A pesar de ser un envidioso, dormí a pierna suelta. Soñé con una película de serie B basada en el clásico de Robert Louis Stevenson El extraño caso del Dr Jekyll y Mr. Hyde y fabricada por mi propio sistema neuronal y toda la envidia de mis sinapsis: el Dr Jekyll era Felipe González, bebía un vaso de Colacao de color verde y se transformaba en Punset. El sueño duraba casi cuatro décadas y Punset empleaba todo ese tiempo en decir una sola palabra: célula.

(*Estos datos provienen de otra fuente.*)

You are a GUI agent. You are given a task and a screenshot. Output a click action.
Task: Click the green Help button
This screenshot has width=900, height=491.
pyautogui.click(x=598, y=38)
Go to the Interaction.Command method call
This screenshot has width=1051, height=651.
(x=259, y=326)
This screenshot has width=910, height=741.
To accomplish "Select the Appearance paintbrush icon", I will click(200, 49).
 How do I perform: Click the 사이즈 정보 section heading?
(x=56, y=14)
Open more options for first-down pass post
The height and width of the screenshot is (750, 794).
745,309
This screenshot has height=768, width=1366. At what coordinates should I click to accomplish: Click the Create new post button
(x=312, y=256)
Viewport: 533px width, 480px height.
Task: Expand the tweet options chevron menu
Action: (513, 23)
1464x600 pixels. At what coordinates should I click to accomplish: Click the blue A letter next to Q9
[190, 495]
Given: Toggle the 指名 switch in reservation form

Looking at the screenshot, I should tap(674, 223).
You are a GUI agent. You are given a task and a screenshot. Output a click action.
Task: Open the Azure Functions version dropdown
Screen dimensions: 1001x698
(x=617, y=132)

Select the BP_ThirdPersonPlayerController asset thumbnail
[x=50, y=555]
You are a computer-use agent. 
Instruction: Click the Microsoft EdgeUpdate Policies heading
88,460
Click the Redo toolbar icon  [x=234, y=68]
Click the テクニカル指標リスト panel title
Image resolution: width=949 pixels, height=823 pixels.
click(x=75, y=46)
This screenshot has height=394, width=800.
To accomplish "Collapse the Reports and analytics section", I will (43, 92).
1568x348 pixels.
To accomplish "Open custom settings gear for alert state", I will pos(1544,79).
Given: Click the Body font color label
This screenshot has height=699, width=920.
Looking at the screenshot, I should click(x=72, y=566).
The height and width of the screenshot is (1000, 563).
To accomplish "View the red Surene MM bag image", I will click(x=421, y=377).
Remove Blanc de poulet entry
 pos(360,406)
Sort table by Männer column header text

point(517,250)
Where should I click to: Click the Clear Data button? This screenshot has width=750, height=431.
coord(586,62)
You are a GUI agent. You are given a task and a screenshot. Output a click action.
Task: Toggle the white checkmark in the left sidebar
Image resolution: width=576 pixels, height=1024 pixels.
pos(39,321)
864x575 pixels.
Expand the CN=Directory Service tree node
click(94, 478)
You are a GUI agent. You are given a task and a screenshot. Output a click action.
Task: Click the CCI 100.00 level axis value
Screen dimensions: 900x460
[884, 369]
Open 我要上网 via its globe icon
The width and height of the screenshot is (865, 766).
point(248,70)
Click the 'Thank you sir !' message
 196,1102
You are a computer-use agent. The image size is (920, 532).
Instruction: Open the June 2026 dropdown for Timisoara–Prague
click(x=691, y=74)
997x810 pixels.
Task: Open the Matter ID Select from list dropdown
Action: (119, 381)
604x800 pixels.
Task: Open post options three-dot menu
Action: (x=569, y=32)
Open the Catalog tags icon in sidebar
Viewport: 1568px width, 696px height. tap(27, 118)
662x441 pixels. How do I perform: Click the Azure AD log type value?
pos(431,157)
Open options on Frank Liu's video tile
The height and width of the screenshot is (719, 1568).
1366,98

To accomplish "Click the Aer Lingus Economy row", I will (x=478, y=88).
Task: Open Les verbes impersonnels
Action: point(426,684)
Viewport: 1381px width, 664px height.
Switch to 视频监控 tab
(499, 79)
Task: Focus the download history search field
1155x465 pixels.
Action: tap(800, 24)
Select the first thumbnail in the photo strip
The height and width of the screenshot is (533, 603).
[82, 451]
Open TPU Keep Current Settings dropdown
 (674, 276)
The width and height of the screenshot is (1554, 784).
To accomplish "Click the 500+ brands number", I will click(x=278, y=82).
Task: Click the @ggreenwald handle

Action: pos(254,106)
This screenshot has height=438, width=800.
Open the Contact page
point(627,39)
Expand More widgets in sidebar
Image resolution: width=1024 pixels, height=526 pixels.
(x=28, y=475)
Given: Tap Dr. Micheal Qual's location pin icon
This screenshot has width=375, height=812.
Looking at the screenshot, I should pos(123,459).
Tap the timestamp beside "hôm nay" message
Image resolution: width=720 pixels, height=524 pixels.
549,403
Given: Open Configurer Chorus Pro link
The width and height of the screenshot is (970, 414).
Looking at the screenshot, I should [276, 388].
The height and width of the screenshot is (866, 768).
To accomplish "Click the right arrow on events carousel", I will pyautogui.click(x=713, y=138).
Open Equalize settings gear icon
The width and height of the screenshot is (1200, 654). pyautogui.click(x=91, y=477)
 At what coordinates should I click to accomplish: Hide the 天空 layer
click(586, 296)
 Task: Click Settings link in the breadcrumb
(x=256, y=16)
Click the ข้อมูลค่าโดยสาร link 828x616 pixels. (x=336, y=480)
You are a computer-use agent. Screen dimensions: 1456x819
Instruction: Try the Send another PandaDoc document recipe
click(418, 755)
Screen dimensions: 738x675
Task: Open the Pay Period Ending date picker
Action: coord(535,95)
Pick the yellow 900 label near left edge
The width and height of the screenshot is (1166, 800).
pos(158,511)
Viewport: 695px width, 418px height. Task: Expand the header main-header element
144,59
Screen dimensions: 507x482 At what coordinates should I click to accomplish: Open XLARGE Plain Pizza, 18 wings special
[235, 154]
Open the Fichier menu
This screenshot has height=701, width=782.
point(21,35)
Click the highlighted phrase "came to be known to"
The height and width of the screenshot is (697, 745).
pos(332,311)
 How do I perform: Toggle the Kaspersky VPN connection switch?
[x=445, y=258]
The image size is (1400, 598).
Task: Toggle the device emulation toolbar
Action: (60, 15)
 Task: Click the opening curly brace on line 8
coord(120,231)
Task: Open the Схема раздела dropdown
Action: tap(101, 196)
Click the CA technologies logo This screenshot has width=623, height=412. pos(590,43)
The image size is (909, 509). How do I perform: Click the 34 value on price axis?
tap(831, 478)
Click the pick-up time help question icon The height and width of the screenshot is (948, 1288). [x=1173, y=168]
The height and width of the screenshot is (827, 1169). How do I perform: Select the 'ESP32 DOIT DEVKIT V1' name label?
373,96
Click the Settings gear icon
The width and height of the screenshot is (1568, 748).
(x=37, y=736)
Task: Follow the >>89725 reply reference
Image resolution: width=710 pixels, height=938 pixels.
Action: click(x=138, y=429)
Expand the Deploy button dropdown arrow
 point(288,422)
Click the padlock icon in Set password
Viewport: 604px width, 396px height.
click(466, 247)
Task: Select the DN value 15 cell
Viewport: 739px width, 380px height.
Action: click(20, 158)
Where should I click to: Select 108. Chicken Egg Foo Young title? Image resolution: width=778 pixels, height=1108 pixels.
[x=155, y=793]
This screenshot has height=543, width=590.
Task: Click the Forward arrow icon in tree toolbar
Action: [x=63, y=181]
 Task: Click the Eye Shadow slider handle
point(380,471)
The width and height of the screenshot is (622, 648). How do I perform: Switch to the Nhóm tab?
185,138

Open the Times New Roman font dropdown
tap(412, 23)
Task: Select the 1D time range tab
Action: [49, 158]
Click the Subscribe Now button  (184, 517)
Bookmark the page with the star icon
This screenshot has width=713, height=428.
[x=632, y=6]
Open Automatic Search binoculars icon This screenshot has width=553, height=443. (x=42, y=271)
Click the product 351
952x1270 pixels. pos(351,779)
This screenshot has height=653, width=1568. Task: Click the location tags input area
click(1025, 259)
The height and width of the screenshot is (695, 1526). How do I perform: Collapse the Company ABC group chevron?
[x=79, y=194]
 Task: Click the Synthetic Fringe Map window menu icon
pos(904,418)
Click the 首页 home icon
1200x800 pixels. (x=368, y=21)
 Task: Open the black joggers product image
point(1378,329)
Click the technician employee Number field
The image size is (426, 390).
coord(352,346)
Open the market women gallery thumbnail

Me levanté, me di una ducha y fui a la parada de autobús. En la marquesina volví a ver a Punset mirándome con cara de ¿pensabas que te ibas a librar de mí? Pero lo extraño no fue eso. Lo sorprendente fue que me fijé en su rostro y vi cómo en sus facciones llevaba tatuado el logotipo de la Caixa. Por un momento pensé que mis amigos cuánticos habían puesto algo en mi vaso la noche anterior. ¿Se puede confiar en alguien que sin haber estudiado física habla de las supercuerdas como si fueran raciones de gambas? El misterio duró décimas de segundo. La explicación del enigma estaba a unos pocos metros de distancia, al otro lado de la calle: enfrente de la parada había una sucursal de la Caixa y el cristal del anuncio reflejaba la fachada del banco encima de la cara de Punset. Era una foto de su obra social: un chaval con síndrome de Down se aplicaba en su puesto de trabajo bajo la atenta mirada de un adulto que supervisaba su tarea. La estrategia de la Caixa no era nada cuántica, simplemente echaban mano de escenografía para que les salieran las cuentas. ¿Cómo iba a criticar nadie a alguien que ayuda a un chaval con síndrome de Down?
No sé si cambiar de opinión o de amigos. Creo que sólo soy un envidioso patológico y todavía lo ignoro. Principio de incertidumbre. Lo que sí que voy a hacer es cambiar de banco. Pero no voy a optar por un banco ético, los bancos éticos ya son el pasado. Ahora el futuro son los bancos cuánticos. Gracias, Punset, has abierto nuevas vías a la mecánica cuántica: gambas, platos cuadrados, una dicción algo lenta pero muy rentable. Lo siento, amigos, pero me voy a abrir una cuenta.